- **TAREFAS**:
#1 No texto sobre as encenações da Paixão de Cristo, quantos anos Giovani Mattiello tinha quando interpretou Jesus pela primeira vez?
#2 Reproduza o trecho do texto sobre as encenações da Paixão de Cristo desde "Comumente realizadas na" até "Paixão de Cristo.", inclusive, trocando "feriado de Páscoa" por "feriado pascal".

- **TEXTO PARA LEITURA**:
Para além dos coelhos e do chocolate as celebrações que promovem conexão espiritual têm reconquistado seu espaço no período da Páscoa. As encenações retratando a história de Jesus Cristo, tradicionais nas comunidades da região, ocorrem, principalmente, na Sexta-Feira Santa.
Ano a ano, os espetáculos organizados e protagonizados por voluntários têm atraído multidões que se emocionam, seja pela narrativa de fé, ou ainda pela sensibilidade artística dos atores amadores, que se dedicam a representar os principais personagens da história que conta os últimos dias de Cristo e sua vitória sobre a morte.
Comumente realizadas na área central dos municípios, próximas de igrejas, as encenações acabam sendo também uma opção cultural para reunir as famílias durante o feriado de Páscoa. Os espetáculos que encantam os espectadores e os fiéis costumam ser realizados a muitas mãos, todas voluntárias.
Entre os envolvidos, estão pessoas conhecidas da comunidade, que vem sendo reconhecidas pela sua entrega ao longo dos anos de atuação. Leia a seguir, a história de quatro cidadãos serranos que se descobriram atores por meio dessas encenações e há anos integram os elencos que representam a Paixão de Cristo.
Vocação para interpretar Jesus

Quando tinha sete anos, Giovani Mattiello assistiu ao tio interpretar Jesus durante uma encenação em Garibaldi. A admiração, naquele momento, se tornou inspiração para a participação dele, que se tornou o intérprete mais longevo de Cristo nas representações da cidade — foram 12 anos vivendo o filho de Deus.
— A primeira vez que interpretei Jesus tinha 18 anos. Aconteceu por acaso. A pessoa que iria fazer o papel desistiu um mês antes da encenação. Os organizadores precisavam de alguém que conhecia as cenas. Então, acabei assumindo o papel — conta.
Nos anos que seguiram o convite foi renovado. Por isso, Mattiello passou a adaptar o visual ao personagem, deixando barba e cabelo longos. Paralelo à isso, começou a estudar teologia.

- **DADOS REGISTRADOS**:
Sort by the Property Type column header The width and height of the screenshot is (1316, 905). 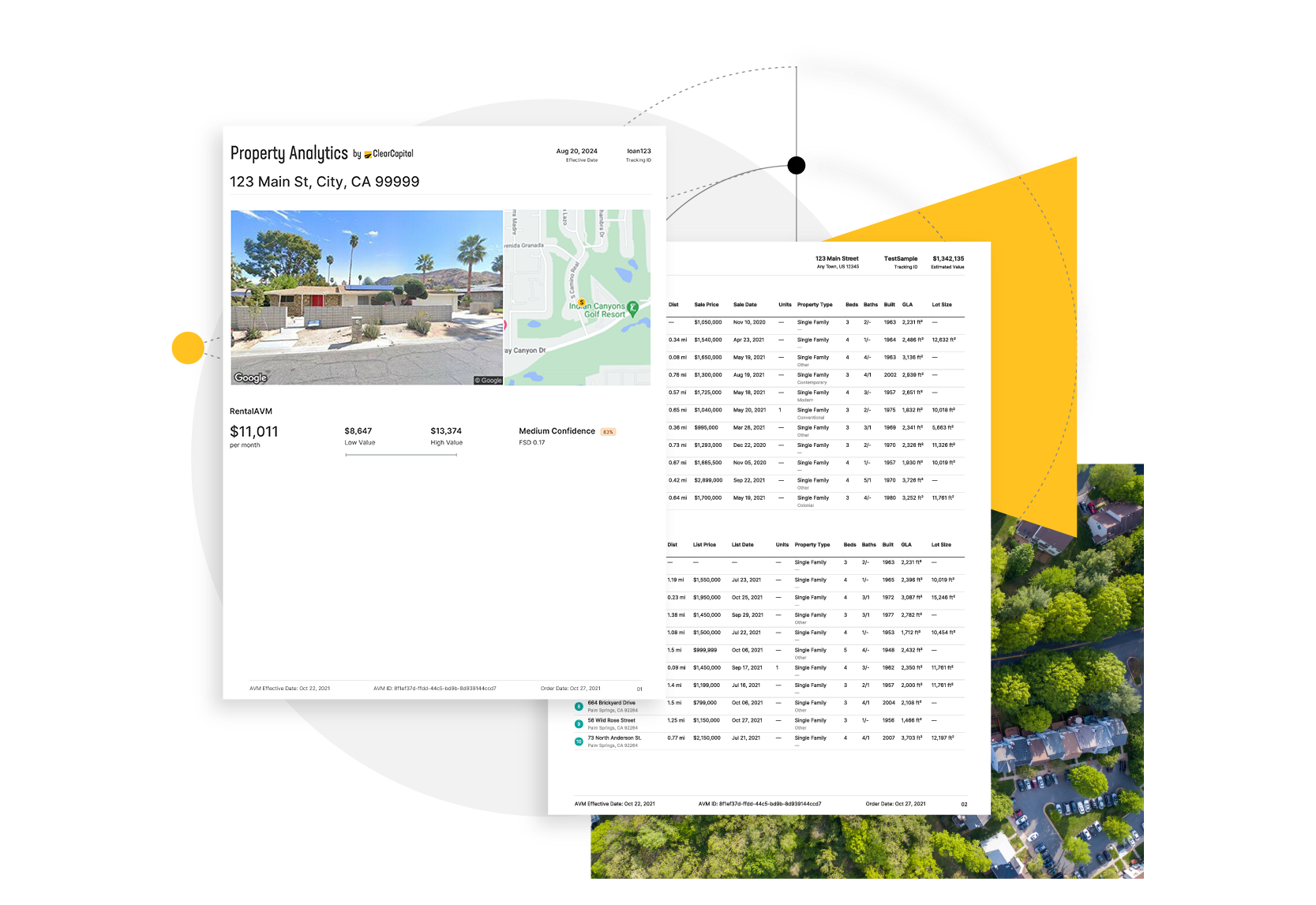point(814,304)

---

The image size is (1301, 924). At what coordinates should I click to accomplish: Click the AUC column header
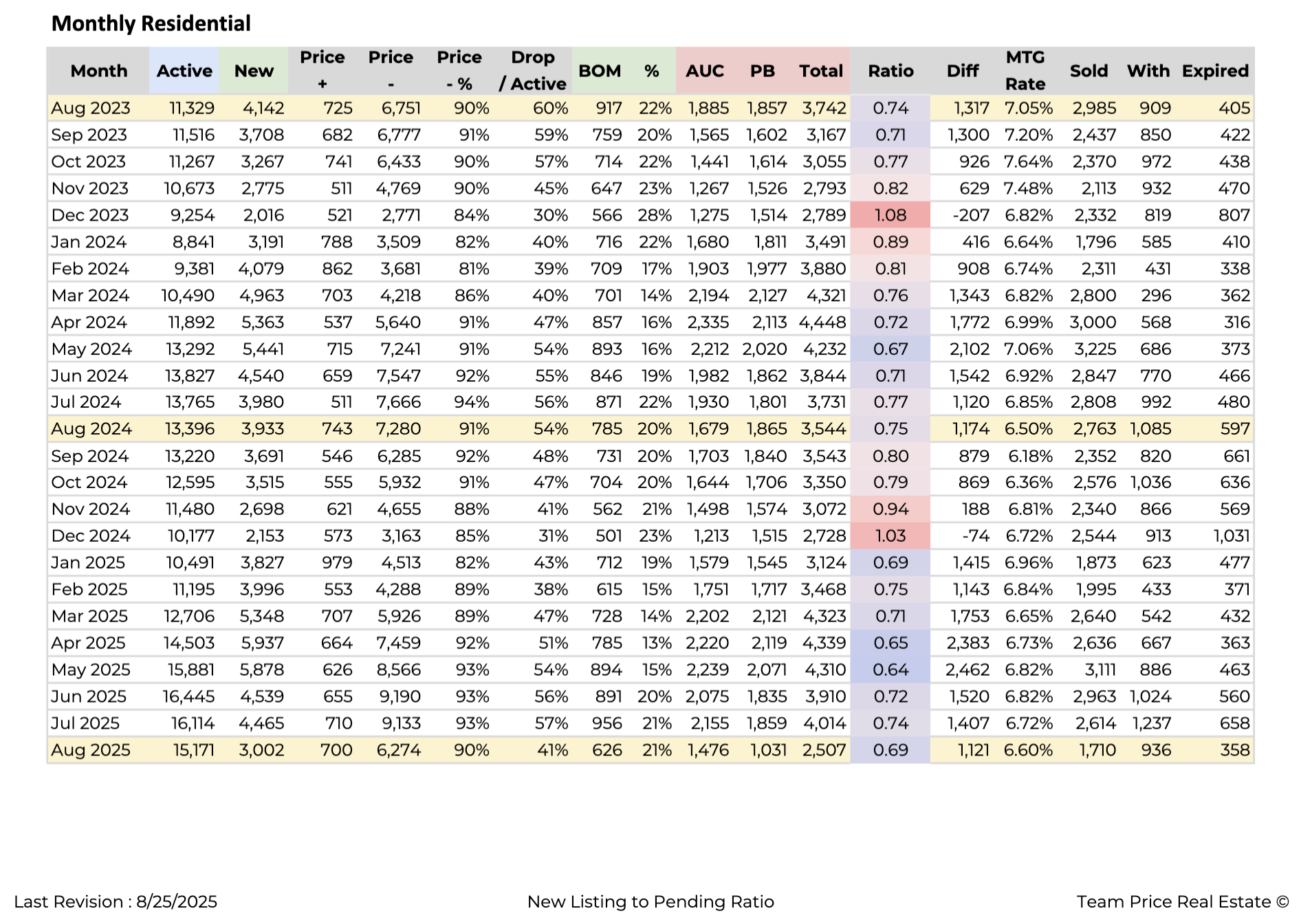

- **RESULTADOS**:
#1 Ele tinha 18 anos.

#2
Comumente realizadas na área central dos municípios, próximas de igrejas, as encenações acabam sendo também uma opção cultural para reunir as famílias durante o feriado pascal. Os espetáculos que encantam os espectadores e os fiéis costumam ser realizados a muitas mãos, todas voluntárias.
Entre os envolvidos, estão pessoas conhecidas da comunidade, que vem sendo reconhecidas pela sua entrega ao longo dos anos de atuação. Leia a seguir, a história de quatro cidadãos serranos que se descobriram atores por meio dessas encenações e há anos integram os elencos que representam a Paixão de Cristo.